The market for multiple myeloma drugs is poised for expansion, in part thanks to a globally aging population and improved diagnostic techniques. But new meds are doing their fair share, too, and they'll help push the market's value to nearly $9 billion in 2021, a new report says.
The market will balloon to $8.9 billion early next decade from $7.3 billion in 2014, according to GBI Research, expanding at a compound annual growth rate of 4.6%. Both newly approved drugs and current pipeline prospects should play a part in getting it there.

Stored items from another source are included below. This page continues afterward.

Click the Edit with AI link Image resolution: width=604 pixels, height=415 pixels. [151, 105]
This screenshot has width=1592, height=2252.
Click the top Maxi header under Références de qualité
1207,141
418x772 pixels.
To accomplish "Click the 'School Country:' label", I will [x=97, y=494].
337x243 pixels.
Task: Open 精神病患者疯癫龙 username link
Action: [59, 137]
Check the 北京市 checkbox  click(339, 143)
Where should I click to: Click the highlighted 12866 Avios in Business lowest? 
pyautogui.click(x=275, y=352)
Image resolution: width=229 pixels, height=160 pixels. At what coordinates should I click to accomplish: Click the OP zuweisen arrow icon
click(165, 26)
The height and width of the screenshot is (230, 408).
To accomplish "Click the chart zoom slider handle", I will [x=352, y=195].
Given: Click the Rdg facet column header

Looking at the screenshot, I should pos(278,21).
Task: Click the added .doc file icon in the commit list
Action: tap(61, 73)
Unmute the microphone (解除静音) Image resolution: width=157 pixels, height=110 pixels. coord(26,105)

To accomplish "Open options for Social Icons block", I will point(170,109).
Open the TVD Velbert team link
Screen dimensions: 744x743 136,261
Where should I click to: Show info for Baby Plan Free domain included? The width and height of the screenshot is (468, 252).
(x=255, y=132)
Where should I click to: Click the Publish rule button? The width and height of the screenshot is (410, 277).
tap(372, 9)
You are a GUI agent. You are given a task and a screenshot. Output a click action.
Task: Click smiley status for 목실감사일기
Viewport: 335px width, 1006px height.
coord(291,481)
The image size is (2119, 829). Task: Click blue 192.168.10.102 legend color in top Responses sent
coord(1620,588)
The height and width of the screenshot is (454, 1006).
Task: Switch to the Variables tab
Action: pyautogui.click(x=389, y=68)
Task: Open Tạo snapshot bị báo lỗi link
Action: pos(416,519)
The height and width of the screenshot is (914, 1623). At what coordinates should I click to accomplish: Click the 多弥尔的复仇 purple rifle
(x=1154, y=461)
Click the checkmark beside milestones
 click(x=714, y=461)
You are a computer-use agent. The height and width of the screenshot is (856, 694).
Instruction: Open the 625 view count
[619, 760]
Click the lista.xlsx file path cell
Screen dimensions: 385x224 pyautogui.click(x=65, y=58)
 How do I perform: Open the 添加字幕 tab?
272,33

Newcomer therapies could gain ground as they continue to address previously unmet needs in the space. Amgen's ($AMGN) Kyprolis, for one, has proved effective in heavily pre-treated patients, and after shelling out $10.4 billion to buy that drug's maker, Onyx Pharmaceuticals, the company wouldn't mind a boost. Novartis' ($NVS) Farydak, approved in February, represented "another novel entry into the market" and demonstrated "how diversity and innovation continue to drive" the myeloma treatment landscape, the GBI report states.
And candidates such as Takeda's Velcade successor ixazomib, Bristol-Myers Squibb ($BMY) and AbbVie's ($ABBV) elotuzumab, and daratumumab from Johnson & Johnson's ($JNJ) Janssen unit will supplement the current market leaders, GBI predicts--including Celgene behemoth Revlimid. Each of those in-development meds could hit the scene before 2021--introducing more options, especially in for relapsed and hard-to-treat patients--and all have shown clinical benefit when used in tandem with the Celgene ($CELG) star.
Of course, some of those investigative drugs will prove higher-impact than others, as GBI analyst Yasser Mushtaq notes. Meds that look promising in specific patient populations, including elotuzumab and daratumumab, are "likely to provide physicians with increased choice and complexity in multiple myeloma treatment over the forecast period," he said in a statement.